Diabetes and Feet: Minor Wounds, Major Problems

For most people, small foot injuries like calluses or blisters are a minor aggravation. They may feel sore, and they certainly don’t make your feet look any better. But these small wounds can grow into devastating problems for people with diabetes.

“The average person will unconsciously change the way they walk to minimize that callus forming, because for many people it hurts,” explains Marc House, DPM, a podiatrist at the Podiatry Associates of Indiana, Foot & Ankle Institute in Indianapolis. “With diabetes, you don’t feel it, so you continue to walk on the area.”

Here’s why:

  • Diabetes can damage nerves in the feet, so many people with diabetes don’t have normal sensation in their feet.

Diabetes can lead to narrowed arteries in the legs, causing poor blood flow to the feet.

  • Minor wounds may heal poorly and become infected as a result of the reduced blood flow. If you can’t feel your feet very well, you may not even realize that a problem is developing. Diabetes experts make it a priority to teach people to protect their feet for good reason. Doctors perform thousands of lower-limb amputations, including foot removal surgeries, in people with diabetes each year because of these nerve and circulation issues.

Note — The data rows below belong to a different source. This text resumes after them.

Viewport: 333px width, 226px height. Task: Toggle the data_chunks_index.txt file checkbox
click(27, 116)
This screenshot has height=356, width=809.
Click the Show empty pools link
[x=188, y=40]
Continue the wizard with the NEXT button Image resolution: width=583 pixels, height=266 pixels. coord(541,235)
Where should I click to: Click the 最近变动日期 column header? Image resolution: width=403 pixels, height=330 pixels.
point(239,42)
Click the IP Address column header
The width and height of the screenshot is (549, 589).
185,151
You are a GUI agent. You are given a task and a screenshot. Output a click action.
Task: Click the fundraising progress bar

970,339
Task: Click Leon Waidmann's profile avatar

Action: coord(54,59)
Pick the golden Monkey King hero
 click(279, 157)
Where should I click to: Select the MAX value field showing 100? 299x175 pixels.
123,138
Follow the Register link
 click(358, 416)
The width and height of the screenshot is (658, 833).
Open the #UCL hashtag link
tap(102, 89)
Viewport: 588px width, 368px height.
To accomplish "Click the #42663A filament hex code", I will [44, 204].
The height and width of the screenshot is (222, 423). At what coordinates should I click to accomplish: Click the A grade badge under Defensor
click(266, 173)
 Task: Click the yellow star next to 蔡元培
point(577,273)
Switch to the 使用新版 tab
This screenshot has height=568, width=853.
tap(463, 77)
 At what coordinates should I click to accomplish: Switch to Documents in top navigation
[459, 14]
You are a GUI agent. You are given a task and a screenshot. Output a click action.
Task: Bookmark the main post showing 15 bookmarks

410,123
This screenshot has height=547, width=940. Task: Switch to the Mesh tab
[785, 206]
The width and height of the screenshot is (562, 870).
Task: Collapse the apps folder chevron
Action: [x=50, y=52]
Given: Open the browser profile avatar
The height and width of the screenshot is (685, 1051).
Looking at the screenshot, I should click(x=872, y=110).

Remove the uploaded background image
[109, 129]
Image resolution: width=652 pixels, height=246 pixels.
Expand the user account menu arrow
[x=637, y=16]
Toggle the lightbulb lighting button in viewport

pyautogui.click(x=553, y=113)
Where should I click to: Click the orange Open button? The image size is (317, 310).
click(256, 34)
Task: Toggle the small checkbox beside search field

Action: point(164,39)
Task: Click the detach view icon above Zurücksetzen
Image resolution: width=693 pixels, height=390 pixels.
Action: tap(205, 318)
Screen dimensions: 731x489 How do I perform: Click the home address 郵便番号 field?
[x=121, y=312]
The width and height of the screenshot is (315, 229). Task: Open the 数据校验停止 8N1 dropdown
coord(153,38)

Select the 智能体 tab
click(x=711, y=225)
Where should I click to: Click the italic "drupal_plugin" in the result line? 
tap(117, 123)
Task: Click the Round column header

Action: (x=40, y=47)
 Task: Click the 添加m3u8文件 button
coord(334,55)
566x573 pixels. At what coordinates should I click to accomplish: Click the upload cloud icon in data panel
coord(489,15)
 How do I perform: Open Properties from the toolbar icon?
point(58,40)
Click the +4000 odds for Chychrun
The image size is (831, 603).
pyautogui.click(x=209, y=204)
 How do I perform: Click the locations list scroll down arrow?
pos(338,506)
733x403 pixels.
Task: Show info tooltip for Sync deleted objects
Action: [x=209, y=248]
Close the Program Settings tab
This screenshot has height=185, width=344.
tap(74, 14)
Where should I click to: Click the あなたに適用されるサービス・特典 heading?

Diabetes and Feet: Keeping Them Healthy

According to the National Institutes of Health, smart tips for people with diabetes include:

  • Inspect your feet daily. Stay on the lookout for signs of possible trouble such as red spots, blisters, and cuts. If you can’t see the bottoms of your feet, lay a mirror on the floor and use it to inspect your soles. Let your doctor know if you notice any sores or cuts on your feet that don’t heal within a day or two.
  • Never walk barefoot. That goes for inside and outside. Always feel inside your shoes with your fingers before you put them on to make sure a sharp object isn’t hiding inside.
  • Keep them warm. If your feet get cold, put on warm socks. Avoid using heating pads on your feet — they may burn you.
  • Get a check-up. Ask a health care provider to check your feet at every visit.
  • Use a pumice stone. If your doctor says it’s okay, use a pumice stone to treat calluses. Never use a sharp blade on your feet.

Wear the right shoes and socks. Buy shoes that have plenty of support, but are not too tight. Also be sure to wear clean, lightly cushioned socks at all times to prevent blisters.

  • Control your blood sugar. As with most diabetes complications, you’re less likely to have foot problems if you aggressively manage your blood sugar. Work closely with your doctor to keep your blood sugar under control.
  • Don’t smoke. You probably already know that smoking is bad for your heart and lungs, but you may not know that it also decreases blood flow to your feet — increasing the risk of sores and infection.